PROBLEM TO WORK ON:
Return only the lines running from the one that contains "You are a GUI" through the end of the entries, exactly, both ends included. Omit pictures.

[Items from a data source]
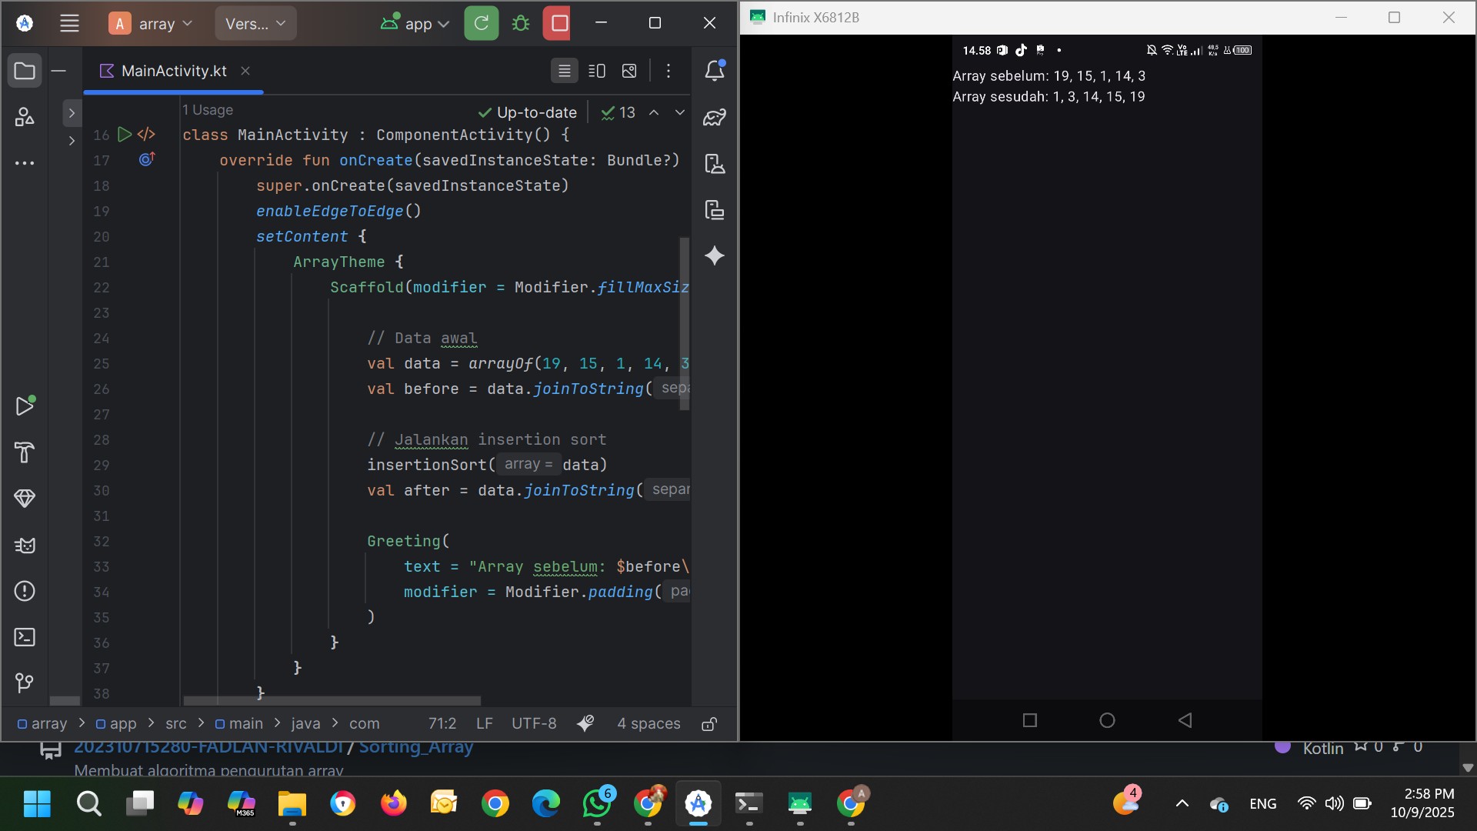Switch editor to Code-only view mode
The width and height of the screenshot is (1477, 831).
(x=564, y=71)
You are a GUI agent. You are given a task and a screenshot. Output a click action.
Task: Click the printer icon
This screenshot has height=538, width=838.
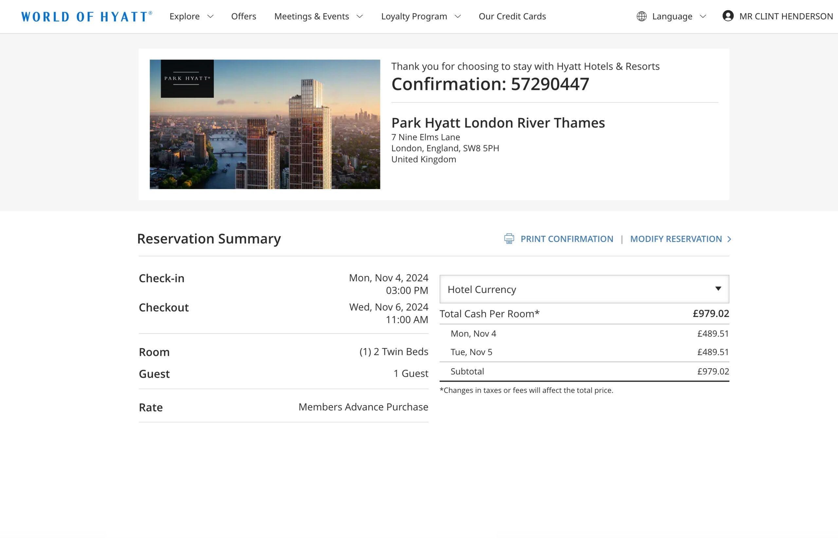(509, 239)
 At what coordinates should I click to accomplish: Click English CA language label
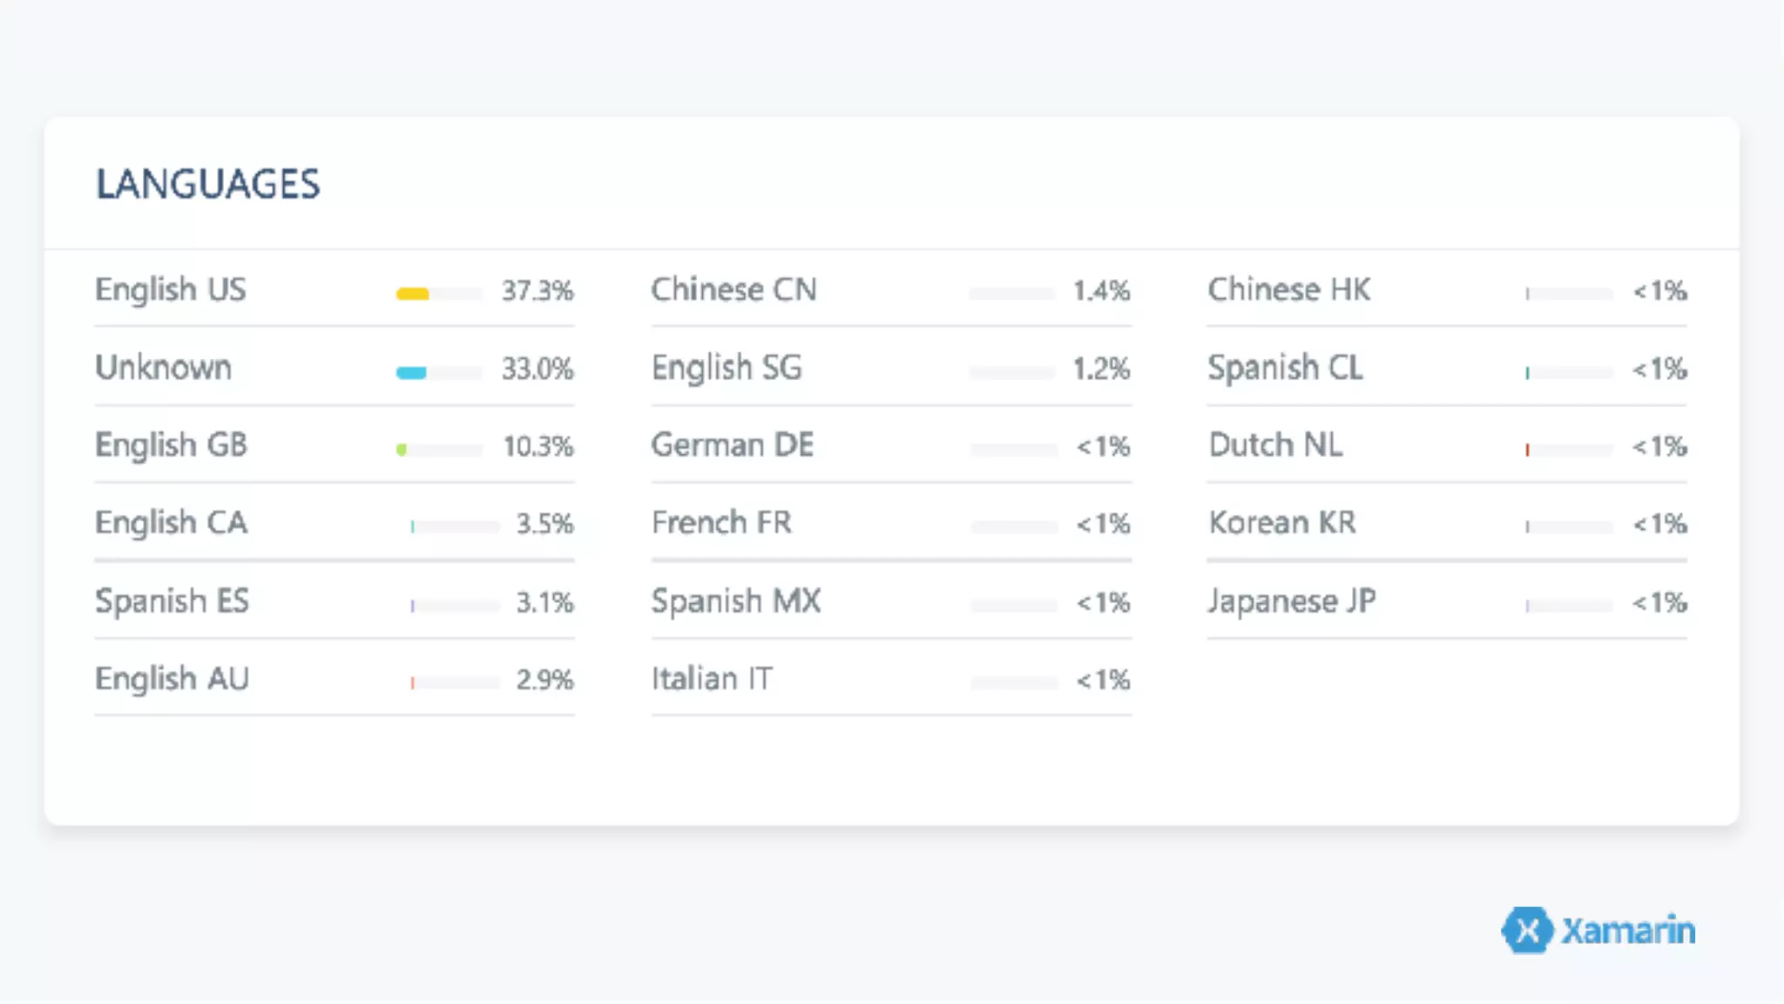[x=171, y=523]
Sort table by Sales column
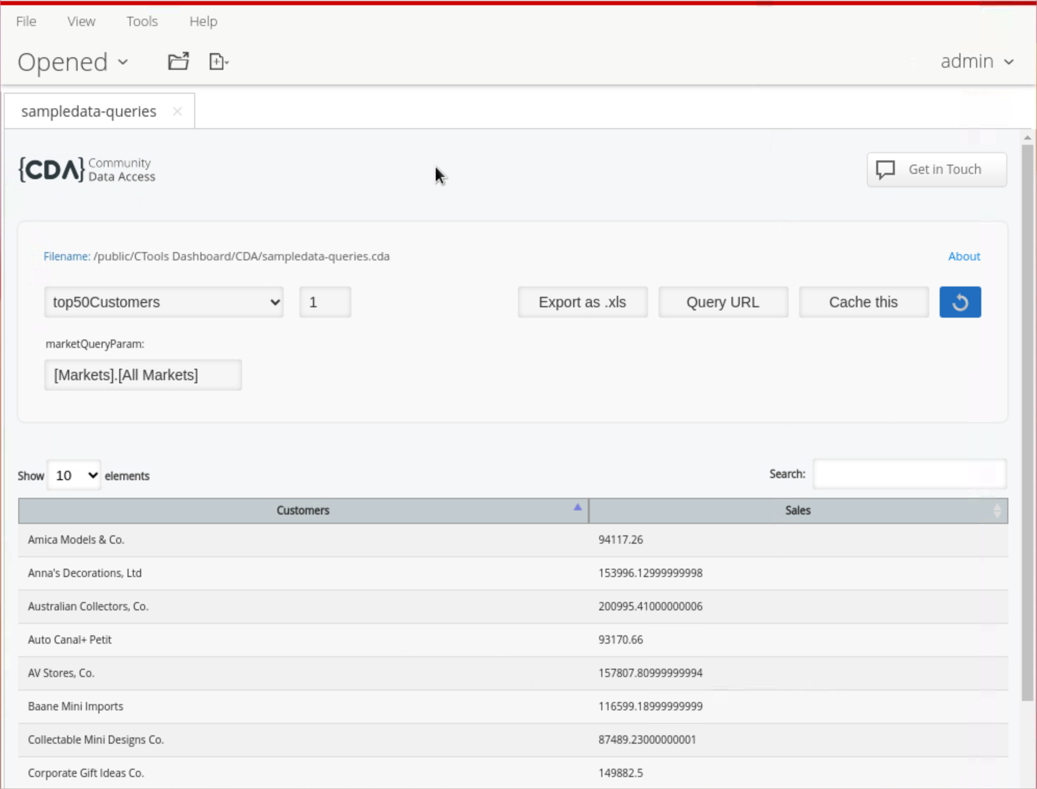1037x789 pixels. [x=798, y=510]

ANSWER SPACE:
You are a GUI agent. You are given a task and a screenshot. Output a click action.
Task: Click the printer icon
This screenshot has height=538, width=838.
(509, 239)
 At what coordinates should I click to accomplish: Click English CA language label
[x=171, y=523]
Sort table by Sales column
1037x789 pixels. [x=798, y=510]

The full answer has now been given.